**TASK INSTRUCTIONS:**
Only one range belongs in the answer: the line holding "[Rated by I.UA] (984, 1997)" through the last line of the records, reproduced as is.

Records from a data source
--
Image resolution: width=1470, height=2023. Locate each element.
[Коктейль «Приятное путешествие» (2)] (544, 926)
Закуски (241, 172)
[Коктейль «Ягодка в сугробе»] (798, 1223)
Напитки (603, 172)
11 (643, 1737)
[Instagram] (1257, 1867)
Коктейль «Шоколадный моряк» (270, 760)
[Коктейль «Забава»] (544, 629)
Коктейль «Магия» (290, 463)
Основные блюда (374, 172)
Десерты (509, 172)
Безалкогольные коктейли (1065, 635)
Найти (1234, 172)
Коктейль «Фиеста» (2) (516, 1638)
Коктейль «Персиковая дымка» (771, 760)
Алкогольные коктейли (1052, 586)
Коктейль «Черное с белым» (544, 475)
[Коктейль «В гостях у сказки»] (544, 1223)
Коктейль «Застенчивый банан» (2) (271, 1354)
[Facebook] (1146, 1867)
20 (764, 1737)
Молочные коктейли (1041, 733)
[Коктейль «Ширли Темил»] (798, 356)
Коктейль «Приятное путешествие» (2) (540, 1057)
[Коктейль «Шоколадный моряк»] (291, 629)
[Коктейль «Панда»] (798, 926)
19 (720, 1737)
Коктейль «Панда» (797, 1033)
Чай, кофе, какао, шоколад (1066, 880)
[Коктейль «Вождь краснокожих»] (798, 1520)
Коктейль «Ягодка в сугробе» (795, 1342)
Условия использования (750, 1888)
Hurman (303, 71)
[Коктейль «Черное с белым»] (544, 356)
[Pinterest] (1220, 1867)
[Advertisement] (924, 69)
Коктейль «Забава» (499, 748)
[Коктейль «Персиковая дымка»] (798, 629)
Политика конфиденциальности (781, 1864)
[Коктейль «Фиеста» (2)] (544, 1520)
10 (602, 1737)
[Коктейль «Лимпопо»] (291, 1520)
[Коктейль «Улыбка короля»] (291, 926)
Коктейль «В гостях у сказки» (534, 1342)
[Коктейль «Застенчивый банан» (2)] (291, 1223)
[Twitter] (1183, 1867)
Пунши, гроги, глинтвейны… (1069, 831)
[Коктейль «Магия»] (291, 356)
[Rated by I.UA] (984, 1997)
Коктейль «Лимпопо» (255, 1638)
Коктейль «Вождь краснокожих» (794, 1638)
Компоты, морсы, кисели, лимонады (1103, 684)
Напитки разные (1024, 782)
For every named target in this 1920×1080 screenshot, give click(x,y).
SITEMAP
--
**REPLY:**
[Rated by I.UA] (984, 1997)
Коктейль «Лимпопо» (255, 1638)
Коктейль «Вождь краснокожих» (794, 1638)
Компоты, морсы, кисели, лимонады (1103, 684)
Напитки разные (1024, 782)
For every named target in this 1920×1080 screenshot, give click(x,y).
SITEMAP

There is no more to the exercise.